Kenya, like many other Sub-Saharan African countries, is highly vulnerable to extreme weather and climate risks associated with poor infrastructure and low adaptive capacity. Climate change impacts will alter agricultural production and increase pressure on communities' livelihoods (Brown and Hansen, 2008; Kipkogei et al., 2017). For example, droughts and floods are more frequent in Kenya and the region in the last decade (Bunyasi, 2012; Huho and Kosonei, 2013; Mugalavai and Kipkorir, 2013; Yvonne et al., 2016).

In efforts to address these problems, several studies highlight that weather and climate information (WCI) can play a significant role in minimizing the negative impacts of climate disasters (Carr et al., 2016; Ketiem et al., 2017). The use of this information can translate to social and economic opportunities when favorable weather and climate conditions occur (Coe and Stern, 2011; Mugi-Ngenga et al., 2016; Apgar et al., 2017; Ketiem et al., 2017; Ozor and Nyambane, 2018). Nonetheless, climate information services (CIS) in sub-Saharan Africa are already being developed, although with relatively little focus on end users and their specific needs (Carr et al., 2016). At the moment, increasing attention is shifting to engagements between users and producers of WCI, which is believed to promote user-centered climate services (Rarieya and Fortun, 2010). It is postulated that by identifying user needs and perceptions, producers of WCI can integrate farmers and other stakeholders in the formulation, production, and dissemination of WCI. It is within this context that we review user needs and perceptions in relation to sub-seasonal and seasonal forecasts for decision-making in Kenya.

To build this, global trends in understanding user needs and perceptions related to sub-seasonal and seasonal forecasts in agriculture and related sectors are first highlighted.
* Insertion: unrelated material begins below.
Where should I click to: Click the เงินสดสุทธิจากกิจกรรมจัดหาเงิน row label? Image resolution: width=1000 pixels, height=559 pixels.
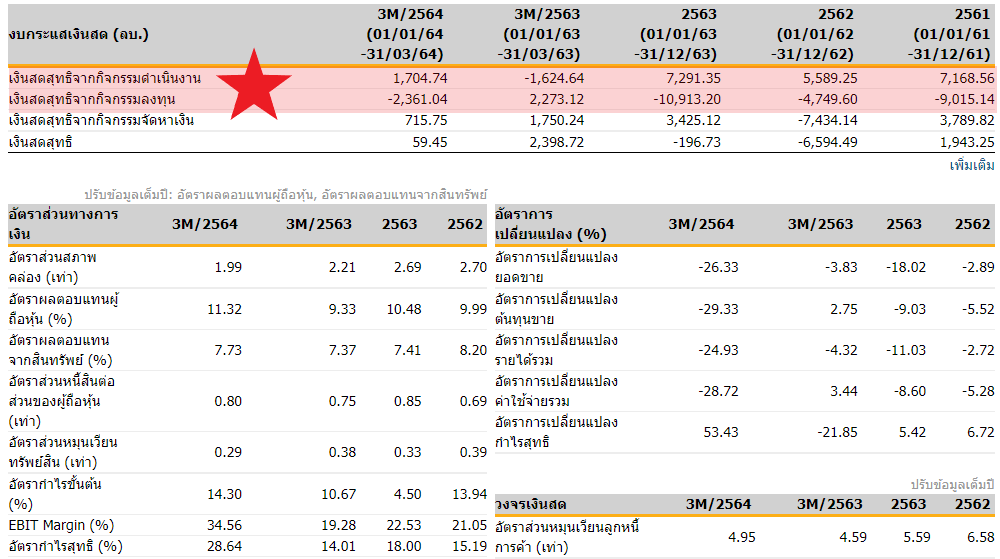(x=101, y=120)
Several examples on this area can be cited from the United States (Brewer et al., 2020), Europe (Soares et al., 2018; Damm et al., 2019; Kusunose et al., 2019), China (Golding et al., 2017), Sub-Saharan Africa (Jones et al., 2015; Singh et al., 2018; Nkiaka et al., 2019), and Australia among other regions (Tarhule and Lamb, 2003; Mase and Prokopy, 2014; Nalau et al., 2017; Williamson et al., 2017). Brewer et al. (2020) and Williamson et al. (2017) opine that users' perceptions are important as a guide to science, research, innovation, and capacity and have the capabilities of developing high-quality weather products that lead to improved services, access, and stewardship. Further, users' perceptions enable the identification of constraints to the use of weather information across diverse user attributes such as gender and socioeconomic status where, for instance, women are ignored from most farm decisions (Carr et al., 2016; Snorek et al., 2018). Several studies also show that knowledge on users' perceptions makes it easier to know the drivers and barriers to adoption and uptake of WCI such as limited resources and uncertainty of climate forecasts (Sitas et al., 2014; Damm et al., 2019; Nkiaka et al., 2019). Yet, Carr et al. (2020) and Stewart-Ibarra et al. (2019) show that users' perceptions are important in linking user needs and activities to climate services and promoting practices and concept of coproduction of climate services, which bring together users and producers of WCI. In contrast to the latter, Coe and Stern (2011) indicate that the perceptions of farmers in sub-Saharan Africa tend to overemphasize extreme weather impacts rather than opportunities that come when better weather conditions occur. Despite these, knowledge of users' needs and perceptions does not always lead to uptake and use of WCI where other constraints exist (Rasmussen et al., 2017). It is therefore useful to examine how users' perceptions on WCI can influence decision-making in agriculture and other farm-related activities. Notwithstanding the benefits of WCI, uptake and use of WCI require sustained interaction between the producers and users of WCI, which can bridge the gap between them (Guido et al., 2016; Jones et al., 2017; Haavisto et al., 2020).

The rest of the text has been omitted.